Brano selezionato:
>>>>>

Il pensiero della cosiddetta “sinistra” italiana si mostra colonizzato dai luoghi comuni del potere su molte questioni, tanto da non sapersi più nemmeno definire unitariamente. Molti dei temi sono in fondo quasi secondari. Per esempio, tutta la retorica sui “diritti civili”, da decenni patrimonio comune nell’area, continua ad essere rimestata come acqua in un paiolo per quasi assoluta mancanza di idee efficaci su argomenti un po’ più interessanti “agli occhi delle masse”. Se guardiamo alle recente campagna elettorale, peraltro, si vede facilmente che temi “nostri” come l’abolizione della riforma Fornero e del Jobs Act sono stati disinvoltamente cavalcati da forze che non si fanno problemi ad agitare quel che l’analisi dei sondaggi pone loro davanti in primo piano.
Anche Potere al Popolo, nonostante l’indubbia differenza qualitativa nella spinta creativa alla formazione della lista (non è un “intergruppi”), ha fatto fatica a farsi riconoscere come soggetto portatore di una visione generale efficace. Ossia ad accompagnare l’esposizione del programma (una “lista della spesa” più o meno condivisa) con l’indicazione del nemico contro cui ci si batte e il modo in cui si pensa di realizzarlo una volta che – augurabilmente – si dovesse arrivare “al governo del paese”.
Può far sorridere la preoccupazione di darsi una visione strategica con questo obiettivo quando si è a poco più dell’1%. Ma un qualsiasi movimento politico che si presenta alle elezioni (o in qualsiasi altro modo si proponga di cambiare l’esistente) o viene percepito come soggetto in grado di realizzare ciò che promette oppure si rassegna al voto (o ruolo) “identitario”. Che in Italia è ormai ridotto ai minimi termini, come dimostra il risultato di chi ancora prova a sopravvivere sfruttando il “tesoretto” di consensi (non più) garantito dalla simbologia comunista.
Il problema lo abbiamo posto in modo semplice già all’inizio di questa avventura:
Mettiamo che si riesca a fare una lista “vera”, con punti così semplici che ogni lavoratore o abitante delle periferie li riconosca al volo come propri. E mettiamo che, alla faccia dei pronostici, questa lista prenda il 51% e quindi possa formare un governo popolare “monocolore”, che ovviamente metterebbe subito all’ordine del giorno la realizzazione di quei punti, scrivendo e approvando le leggi relative.
Cosa pensiamo che accadrà in quei giorni? Chi è che proverà ad impedircelo?
In logica è un “ragionamento per assurdo”, utile però a sgombrare il campo da una serie di condizioni che ostacolano la visione della struttura del campo di gioco.
Quel qualcuno che “proverà ad impedircelo” ha nella realtà empirica un nome e un cognome. Sul piano istituzionale è l’Unione Europea, su quello finanziario sono “i mercati” e la moneta comune, su quello militare è la Nato. Un sistema di vincoli che – viene detto esplicitamente dai boss – non ammette “riforma” diversa da quelle che loro stessi propongono per gestirlo.

<<<<<

Raccolta dei dati:

>>>>>

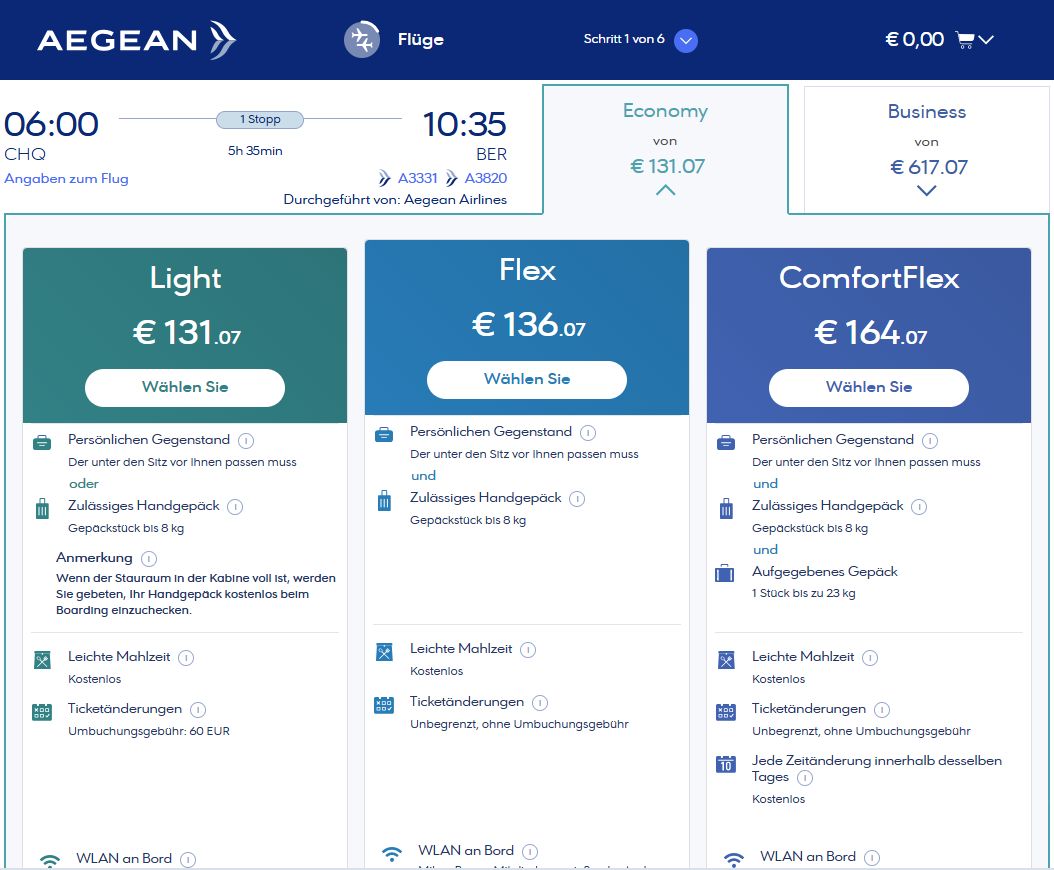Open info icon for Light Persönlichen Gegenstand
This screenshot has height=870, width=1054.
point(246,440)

<<<<<
>>>>>

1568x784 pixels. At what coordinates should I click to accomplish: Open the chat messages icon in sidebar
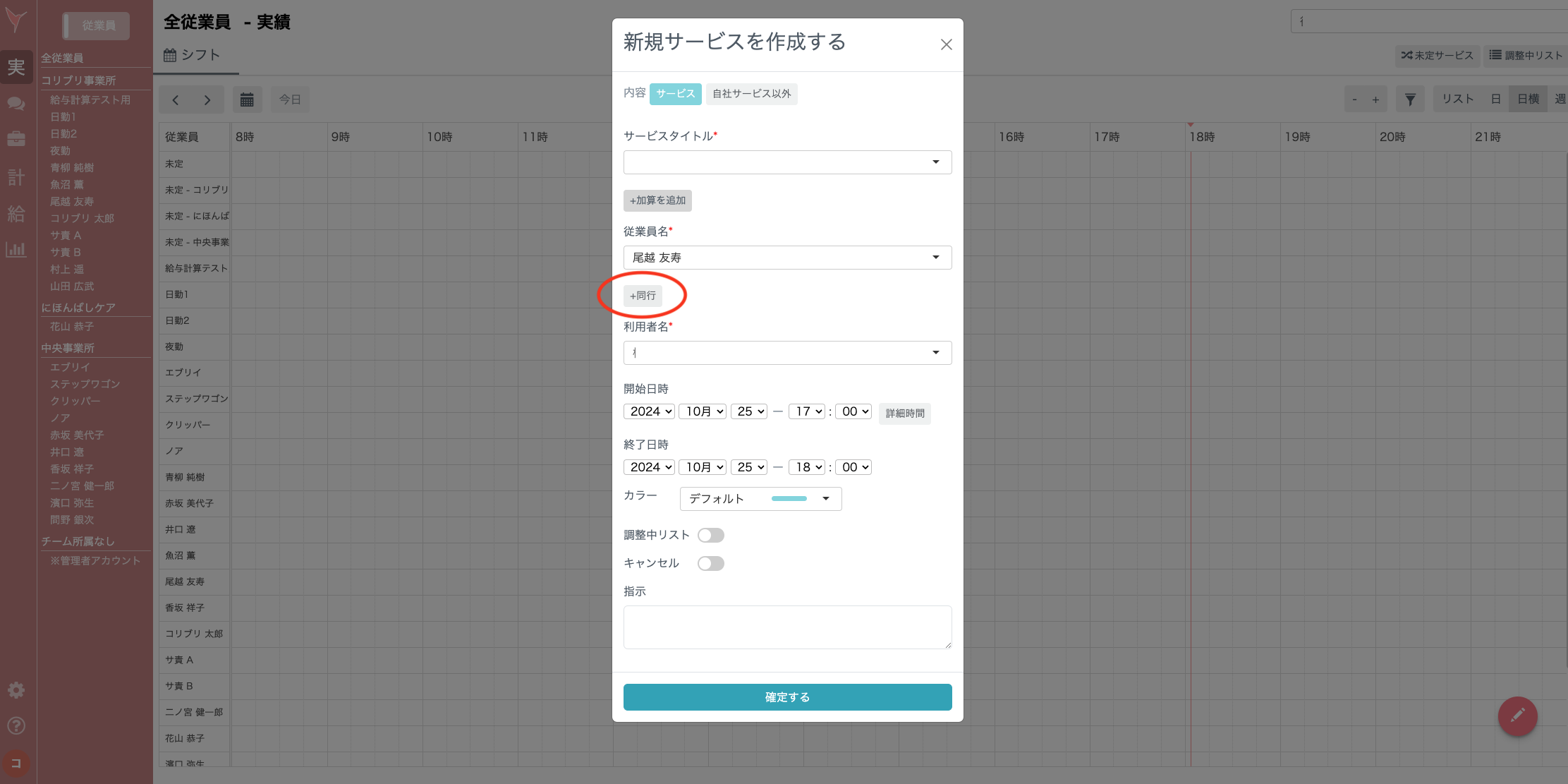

<<<<<
>>>>>

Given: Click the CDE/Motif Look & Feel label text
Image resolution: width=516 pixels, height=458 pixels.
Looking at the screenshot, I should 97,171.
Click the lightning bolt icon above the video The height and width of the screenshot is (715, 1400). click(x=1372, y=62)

<<<<<

Cosa si chiede: Estrai dal brano selezionato il testo che comincia con "Il problema lo" e finisce con "le leggi relative.". Ricopialo senza alcuna modifica.

Risposta all'esercizio:
Il problema lo abbiamo posto in modo semplice già all’inizio di questa avventura:
Mettiamo che si riesca a fare una lista “vera”, con punti così semplici che ogni lavoratore o abitante delle periferie li riconosca al volo come propri. E mettiamo che, alla faccia dei pronostici, questa lista prenda il 51% e quindi possa formare un governo popolare “monocolore”, che ovviamente metterebbe subito all’ordine del giorno la realizzazione di quei punti, scrivendo e approvando le leggi relative.